→ The problem
Would you return, word for word, the lines of the data below from the line with "This screenshot has width=1456, height=819." through the line with "Task: Open the Status column dropdown chevron", and no others?

Segment Open

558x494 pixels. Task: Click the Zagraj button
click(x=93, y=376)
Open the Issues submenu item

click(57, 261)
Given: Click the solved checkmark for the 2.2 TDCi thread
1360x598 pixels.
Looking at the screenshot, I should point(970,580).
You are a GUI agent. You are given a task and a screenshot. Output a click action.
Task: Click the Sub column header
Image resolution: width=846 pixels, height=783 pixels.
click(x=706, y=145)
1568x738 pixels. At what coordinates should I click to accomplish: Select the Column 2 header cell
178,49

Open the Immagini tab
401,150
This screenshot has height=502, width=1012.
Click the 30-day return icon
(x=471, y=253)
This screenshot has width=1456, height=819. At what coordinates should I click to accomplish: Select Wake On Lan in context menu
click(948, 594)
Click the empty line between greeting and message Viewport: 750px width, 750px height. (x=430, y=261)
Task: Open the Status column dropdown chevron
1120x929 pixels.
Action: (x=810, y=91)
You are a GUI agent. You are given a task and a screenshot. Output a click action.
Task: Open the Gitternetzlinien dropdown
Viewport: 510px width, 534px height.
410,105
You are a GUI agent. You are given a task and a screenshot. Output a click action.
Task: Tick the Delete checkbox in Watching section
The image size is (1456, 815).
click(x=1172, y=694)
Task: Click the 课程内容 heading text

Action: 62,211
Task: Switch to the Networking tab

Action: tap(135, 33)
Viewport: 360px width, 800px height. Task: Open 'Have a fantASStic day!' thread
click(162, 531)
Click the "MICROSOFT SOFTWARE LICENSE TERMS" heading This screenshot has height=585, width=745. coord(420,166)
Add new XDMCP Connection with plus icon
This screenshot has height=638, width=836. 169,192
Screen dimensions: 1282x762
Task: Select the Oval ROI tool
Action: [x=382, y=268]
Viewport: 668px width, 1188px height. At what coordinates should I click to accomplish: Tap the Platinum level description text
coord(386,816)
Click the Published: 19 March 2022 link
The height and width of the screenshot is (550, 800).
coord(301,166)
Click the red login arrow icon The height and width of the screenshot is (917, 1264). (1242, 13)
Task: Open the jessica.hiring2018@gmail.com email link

Segment Closed

→ Task output
This screenshot has width=1456, height=819. At what coordinates should I click to accomplish: Select Wake On Lan in context menu
click(948, 594)
Click the empty line between greeting and message Viewport: 750px width, 750px height. (x=430, y=261)
Task: Open the Status column dropdown chevron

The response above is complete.